=== Begin Enclosure ===
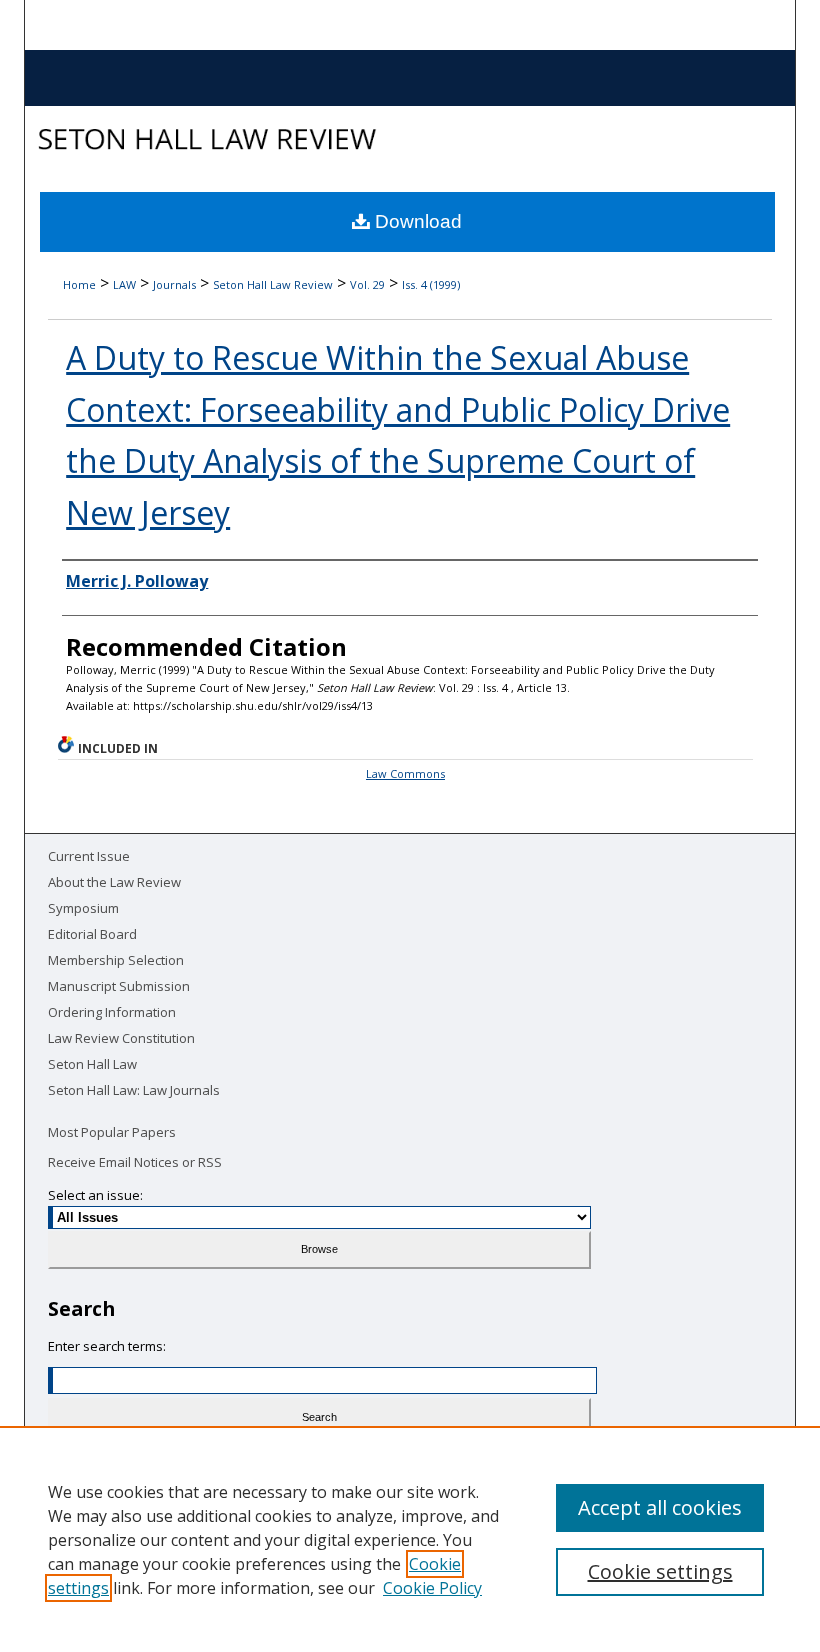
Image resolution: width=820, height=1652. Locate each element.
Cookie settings (660, 1571)
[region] (410, 1539)
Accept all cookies (660, 1507)
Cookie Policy (432, 1588)
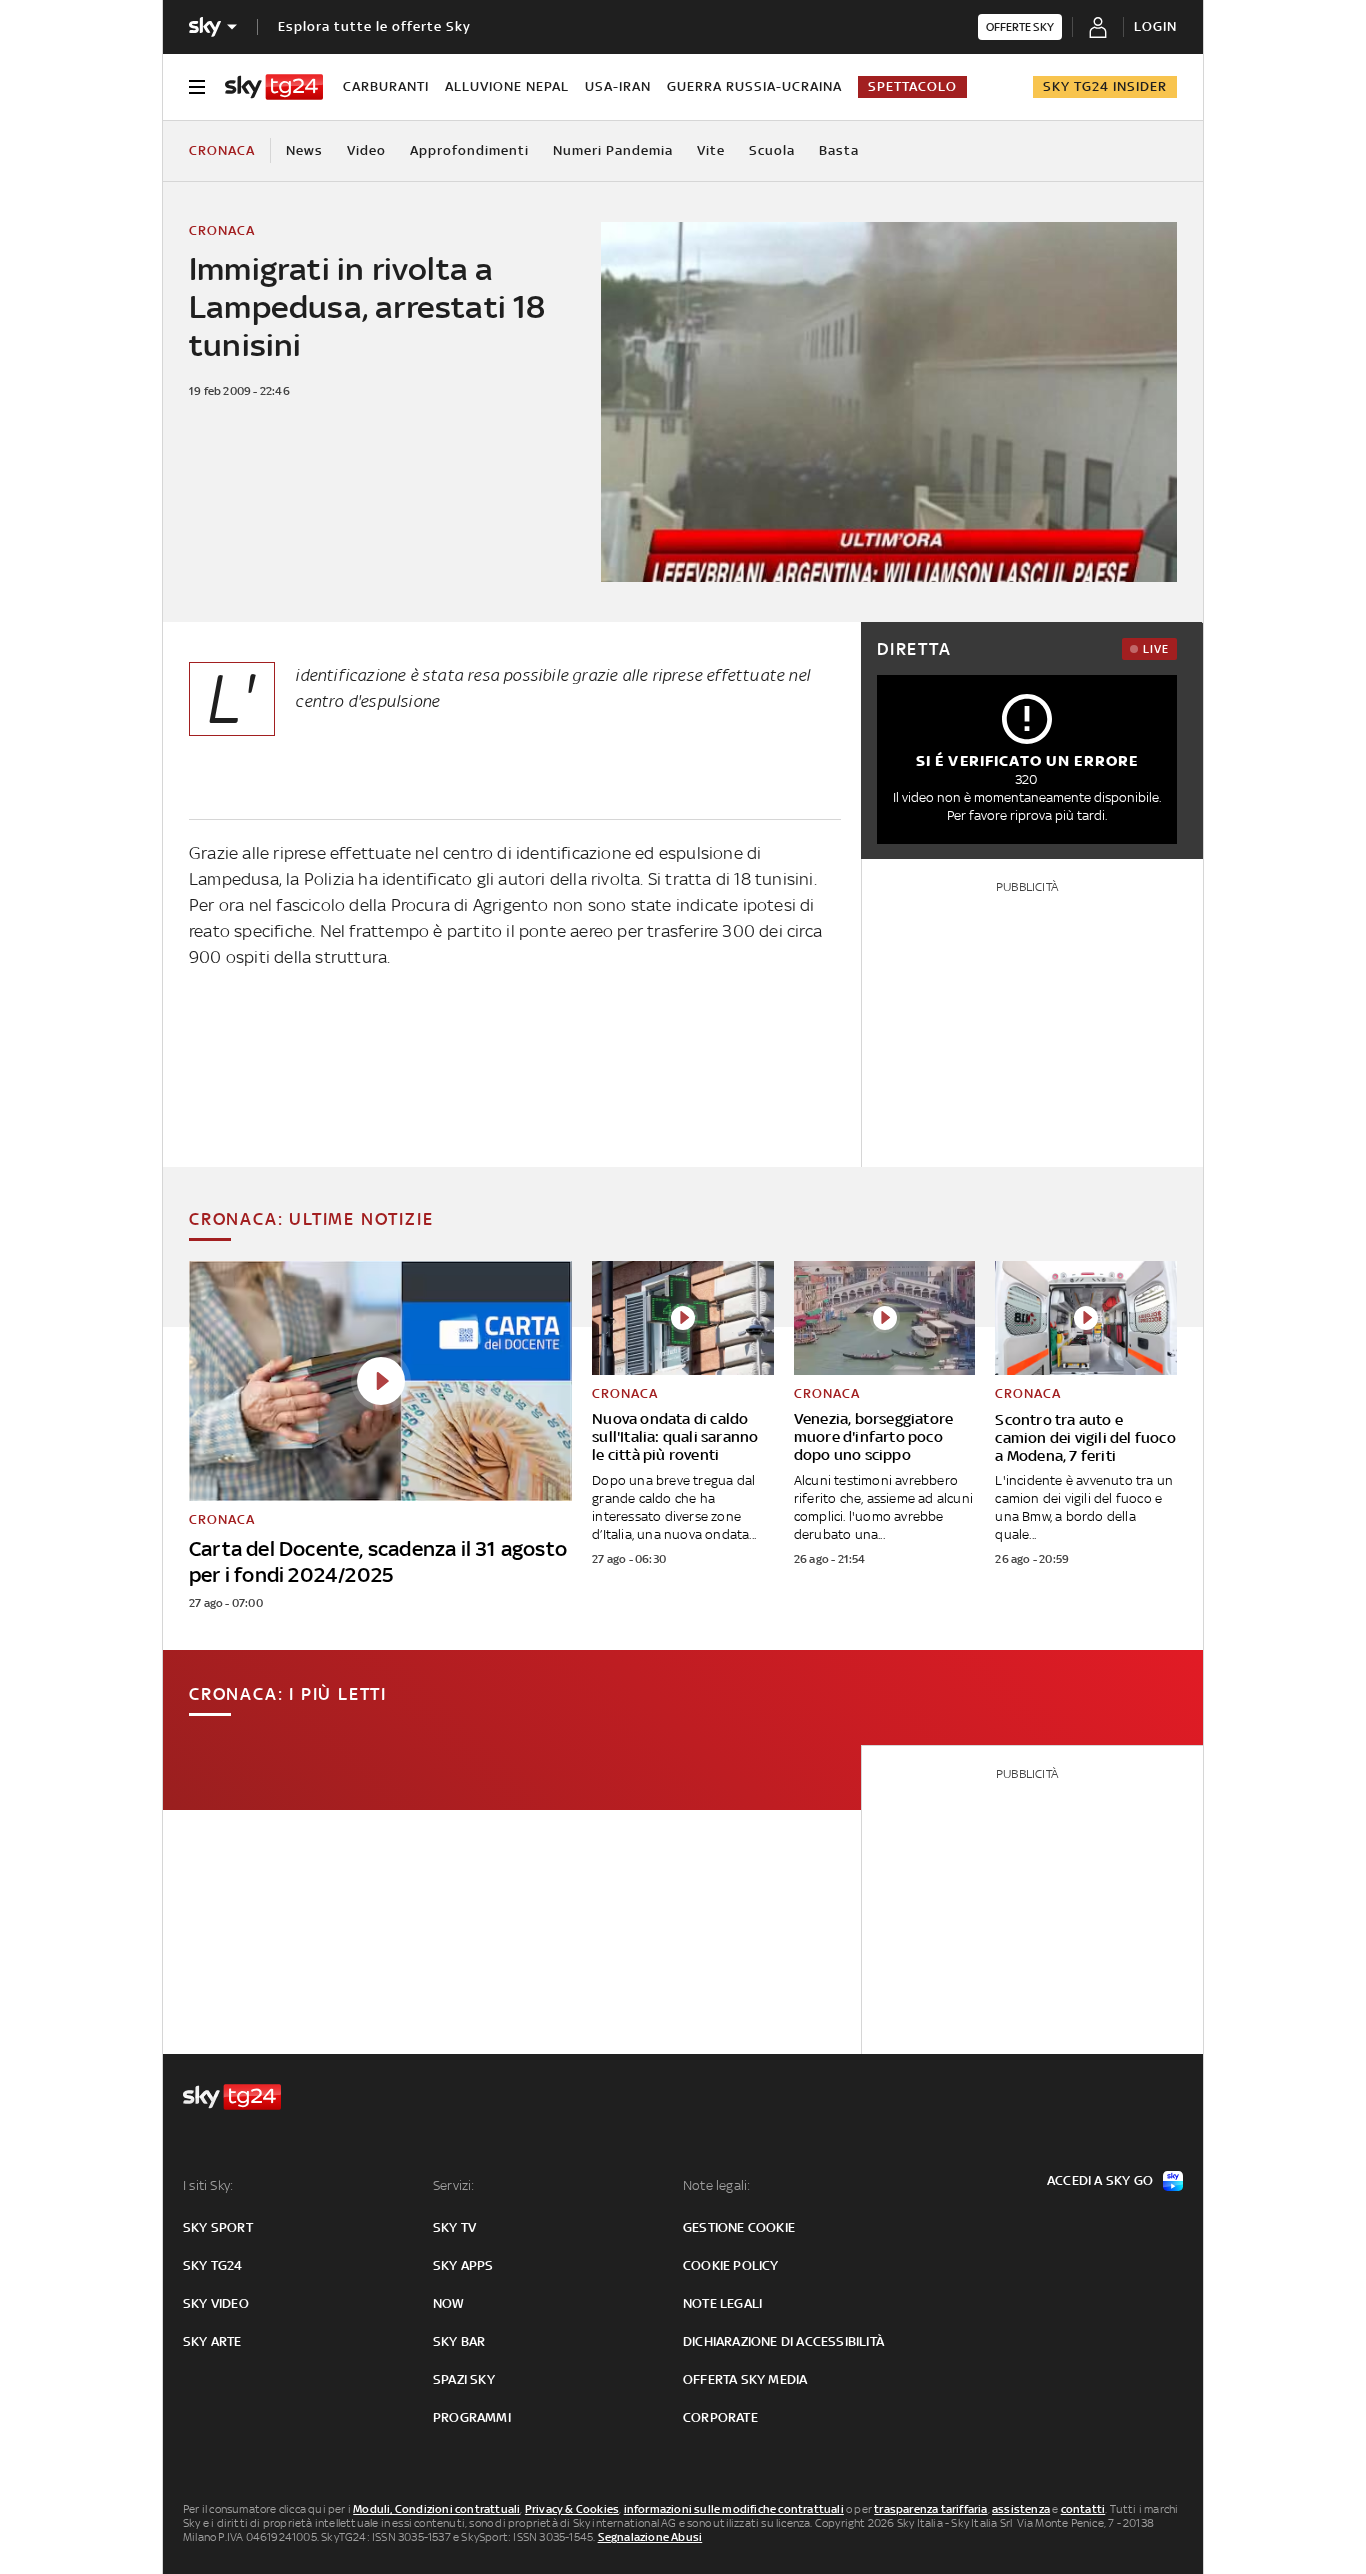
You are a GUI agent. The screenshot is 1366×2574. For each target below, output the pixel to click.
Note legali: (716, 2185)
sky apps (463, 2265)
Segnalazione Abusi (650, 2537)
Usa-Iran (618, 86)
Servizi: (454, 2185)
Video (366, 150)
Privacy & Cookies (572, 2509)
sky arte (212, 2341)
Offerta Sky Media (745, 2379)
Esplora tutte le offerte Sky (374, 26)
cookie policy (731, 2265)
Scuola (772, 150)
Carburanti (386, 86)
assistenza (1021, 2509)
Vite (711, 150)
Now (449, 2303)
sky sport (218, 2227)
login (1155, 26)
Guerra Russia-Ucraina (754, 86)
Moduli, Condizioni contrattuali (436, 2509)
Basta (839, 150)
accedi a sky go (1100, 2180)
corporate (720, 2417)
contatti (1083, 2509)
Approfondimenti (469, 150)
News (304, 150)
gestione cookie (739, 2227)
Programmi (472, 2417)
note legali (722, 2303)
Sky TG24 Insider (1105, 86)
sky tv (454, 2227)
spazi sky (464, 2379)
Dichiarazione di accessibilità (783, 2341)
=== End Enclosure ===
WHAT THE TASK REQUIRES: Restate the records above exactly, less any pictures.

TASK SOLUTION:
Image resolution: width=820, height=1652. Locate each element.
Cookie settings (660, 1571)
[region] (410, 1539)
Accept all cookies (660, 1507)
Cookie Policy (432, 1588)
You are a GUI agent. The screenshot is 1366×2574. For each target below, output the pixel to click.
Note legali: (716, 2185)
sky apps (463, 2265)
Segnalazione Abusi (650, 2537)
Usa-Iran (618, 86)
Servizi: (454, 2185)
Video (366, 150)
Privacy & Cookies (572, 2509)
sky arte (212, 2341)
Offerta Sky Media (745, 2379)
Esplora tutte le offerte Sky (374, 26)
cookie policy (731, 2265)
Scuola (772, 150)
Carburanti (386, 86)
assistenza (1021, 2509)
Vite (711, 150)
Now (449, 2303)
sky sport (218, 2227)
login (1155, 26)
Guerra Russia-Ucraina (754, 86)
Moduli, Condizioni contrattuali (436, 2509)
Basta (839, 150)
accedi a sky go (1100, 2180)
corporate (720, 2417)
contatti (1083, 2509)
Approfondimenti (469, 150)
News (304, 150)
gestione cookie (739, 2227)
Programmi (472, 2417)
note legali (722, 2303)
Sky TG24 Insider (1105, 86)
sky tv (454, 2227)
spazi sky (464, 2379)
Dichiarazione di accessibilità (783, 2341)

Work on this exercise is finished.